The final version of the Working Time Regulations 1998 confirms that the government has implemented a considerable number of exemptions, derogations and flexibilities available under the European Working Time Directive.

Under the regulations, which came into force in October, workers can agree to relax, opt out of, or clarify various provisions in the regulations by way of three types of agreement. These agreements are collective agreements (made between trade unions and an employer), workforce agreements (made between an employer and elected representatives of the workforce) and relevant agreements (which include collective or workforce agreements but also any other written agreement that is legally binding between the employer and the worker and which would include a contract of employment).

There are some provisions in the regulations that can only be varied or clarified by use of collective or workforce agreements.
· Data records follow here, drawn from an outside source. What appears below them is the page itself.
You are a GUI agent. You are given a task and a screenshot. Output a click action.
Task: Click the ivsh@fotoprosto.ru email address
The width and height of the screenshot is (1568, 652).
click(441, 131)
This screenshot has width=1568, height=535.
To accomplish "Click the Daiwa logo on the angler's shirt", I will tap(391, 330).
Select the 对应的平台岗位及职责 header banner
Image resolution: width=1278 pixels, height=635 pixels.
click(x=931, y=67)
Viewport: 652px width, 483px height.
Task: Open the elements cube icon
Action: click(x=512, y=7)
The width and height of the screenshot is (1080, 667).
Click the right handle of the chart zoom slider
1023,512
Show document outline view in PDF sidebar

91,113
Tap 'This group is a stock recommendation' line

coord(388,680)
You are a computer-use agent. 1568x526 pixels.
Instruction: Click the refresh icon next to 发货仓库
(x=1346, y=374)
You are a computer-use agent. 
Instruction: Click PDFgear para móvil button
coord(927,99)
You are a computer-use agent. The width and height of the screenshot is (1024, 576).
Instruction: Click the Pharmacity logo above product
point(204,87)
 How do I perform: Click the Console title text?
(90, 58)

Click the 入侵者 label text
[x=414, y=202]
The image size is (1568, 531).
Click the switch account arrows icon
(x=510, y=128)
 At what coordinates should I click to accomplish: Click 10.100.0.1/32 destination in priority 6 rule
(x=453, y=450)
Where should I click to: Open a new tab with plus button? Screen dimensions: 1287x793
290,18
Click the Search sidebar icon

These include clarification of the duration and terms of rest breaks, modifying or excluding night work provisions and extending the 48-hour week reference period for up to 52 weeks.

A relevant agreement (including a workforce agreement) can also be used to clarify the extent of working time; enable workers to agree to opt out of the 48-hour week; fix a successive reference period for administrative purposes; fix the employer's leave year; vary holiday notice provisions; to clarify the ambit of night work; clarify any method of payment for holidays on termination of employment; and provide that an employee must pay back overused statutory holidays on termination of employment.

Since the introduction of the regulations, there seems to be a fairly common misconception among employers. This is that the workforce agreements have to be entered into between the employer and elected representatives of the whole workforce. If this were true, it would restrict the use of workforce agreements considerably.

  • Workforce agreements do not need to involve the entire workforce
  • Employers can enter into different agreements with particular groups of employees

In fact, the regulations (changed since the draft version) clearly state that an agreement can be entered into either with all relevant members of the entire workforce or all relevant members of the workforce who belong to a particular group and that the agreement must be entered into with representatives of the workforce on the one hand or representatives of the particular group on the other.

This means that an employer can enter into different workforce agreements with different groups of its workers.

A particular group is a group of relevant members of the workforce who undertake a particular function, work at a particular work place, or belong to a particular department or unit within the employer's business. The Department of Trade and Industry guidelines add that "the group must share a work place, function or organisational unit within a business".

If a company has a diverse range of employees or workers carrying out different functions, and in particular where employees work in different buildings, or can be categorised into different job functions, there is considerable scope for different workforce agreements being entered into with different groups within the company, although employee representative elections would be necessary within each group. In the construction industry, a workforce split into different skills and functions is commonplace, so consideration should be given to identifying pockets of workers who could constitute a group.